------ Supplied material
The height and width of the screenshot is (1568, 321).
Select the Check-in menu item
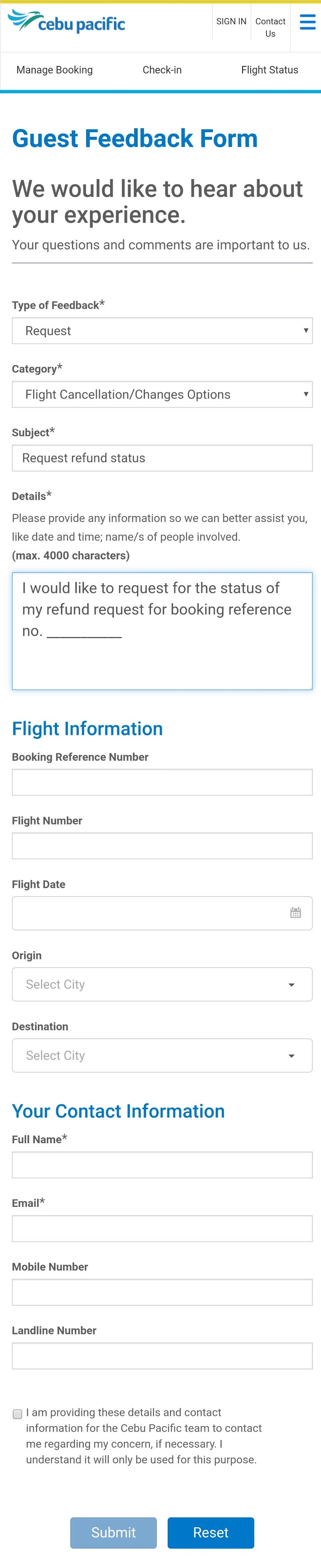(x=161, y=69)
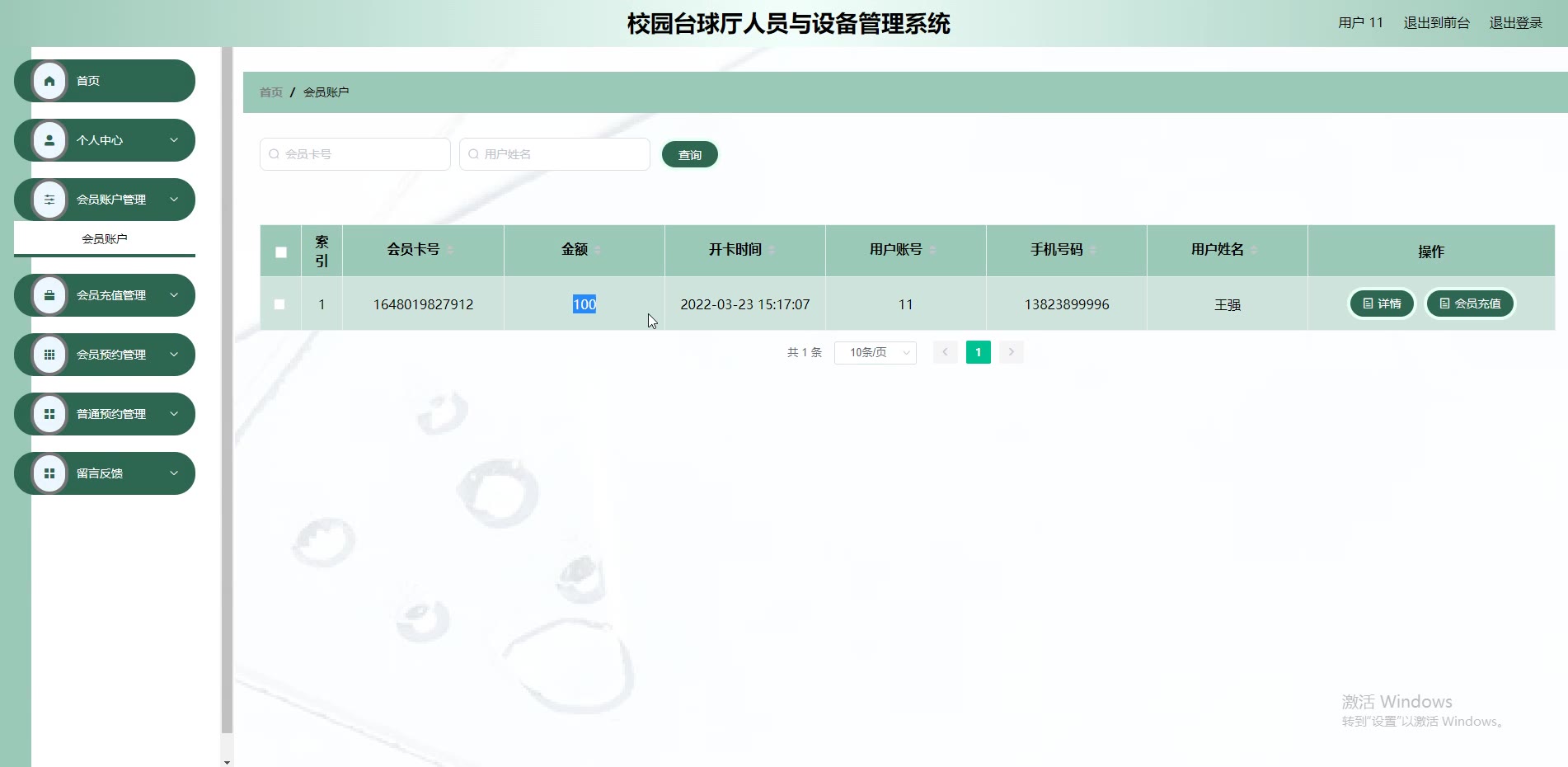Click the 查询 search button
The width and height of the screenshot is (1568, 767).
(689, 155)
------------
■ What the exercise asks: Quote in full the listing given above; the images are to be left out.

■ Exercise solution:
The height and width of the screenshot is (1568, 321).
Select the Check-in menu item
(x=161, y=69)
Click the 查询 search button
The width and height of the screenshot is (1568, 767).
(689, 155)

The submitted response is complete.